- _AIM OF THE TASK_: Each line of the listing where "column" appears should be reported.
[[ RECORDS PROVIDED, beginning ]]
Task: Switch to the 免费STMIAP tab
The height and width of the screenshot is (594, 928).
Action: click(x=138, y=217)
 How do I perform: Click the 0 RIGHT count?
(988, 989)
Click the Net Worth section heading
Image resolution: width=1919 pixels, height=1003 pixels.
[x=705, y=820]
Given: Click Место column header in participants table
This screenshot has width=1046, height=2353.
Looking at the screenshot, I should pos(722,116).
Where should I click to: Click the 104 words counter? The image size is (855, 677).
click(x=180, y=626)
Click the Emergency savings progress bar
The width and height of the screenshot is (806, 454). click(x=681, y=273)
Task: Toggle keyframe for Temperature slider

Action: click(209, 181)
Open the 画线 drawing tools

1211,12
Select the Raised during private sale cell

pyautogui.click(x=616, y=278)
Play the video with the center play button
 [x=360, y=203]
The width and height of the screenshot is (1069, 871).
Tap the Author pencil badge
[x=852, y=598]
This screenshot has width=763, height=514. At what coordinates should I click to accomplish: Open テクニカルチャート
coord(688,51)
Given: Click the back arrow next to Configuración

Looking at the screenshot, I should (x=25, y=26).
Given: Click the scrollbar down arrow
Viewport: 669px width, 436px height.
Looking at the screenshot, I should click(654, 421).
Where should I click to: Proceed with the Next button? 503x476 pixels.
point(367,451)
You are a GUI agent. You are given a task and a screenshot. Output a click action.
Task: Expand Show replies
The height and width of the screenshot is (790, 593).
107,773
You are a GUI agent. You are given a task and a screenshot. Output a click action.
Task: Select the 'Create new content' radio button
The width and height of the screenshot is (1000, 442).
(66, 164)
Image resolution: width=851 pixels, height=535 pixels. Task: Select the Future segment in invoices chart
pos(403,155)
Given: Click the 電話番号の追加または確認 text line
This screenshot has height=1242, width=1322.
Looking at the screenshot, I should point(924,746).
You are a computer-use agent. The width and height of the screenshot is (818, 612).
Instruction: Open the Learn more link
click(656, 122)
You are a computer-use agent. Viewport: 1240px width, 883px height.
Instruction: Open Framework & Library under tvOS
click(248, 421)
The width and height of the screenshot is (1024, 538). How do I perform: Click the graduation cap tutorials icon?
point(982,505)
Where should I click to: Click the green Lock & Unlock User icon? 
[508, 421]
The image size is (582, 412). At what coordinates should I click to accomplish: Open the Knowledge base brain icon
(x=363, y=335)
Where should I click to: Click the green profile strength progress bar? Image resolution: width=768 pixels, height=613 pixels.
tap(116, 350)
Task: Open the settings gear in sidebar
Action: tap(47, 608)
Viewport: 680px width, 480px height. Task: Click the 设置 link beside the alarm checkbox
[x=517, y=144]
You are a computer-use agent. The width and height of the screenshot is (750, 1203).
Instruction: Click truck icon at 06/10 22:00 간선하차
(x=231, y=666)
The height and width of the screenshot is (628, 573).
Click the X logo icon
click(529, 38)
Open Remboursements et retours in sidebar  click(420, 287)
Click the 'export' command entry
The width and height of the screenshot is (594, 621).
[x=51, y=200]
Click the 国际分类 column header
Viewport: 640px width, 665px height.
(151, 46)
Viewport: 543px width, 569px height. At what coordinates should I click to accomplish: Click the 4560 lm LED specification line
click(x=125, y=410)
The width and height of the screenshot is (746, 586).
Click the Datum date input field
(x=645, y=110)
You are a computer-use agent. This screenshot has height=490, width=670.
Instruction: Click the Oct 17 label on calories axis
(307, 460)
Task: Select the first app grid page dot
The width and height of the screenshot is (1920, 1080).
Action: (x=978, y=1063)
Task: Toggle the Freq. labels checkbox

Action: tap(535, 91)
[[ RECORDS PROVIDED, end ]]
- _OUTPUT_:
Given: Click Место column header in participants table
Click the 国际分类 column header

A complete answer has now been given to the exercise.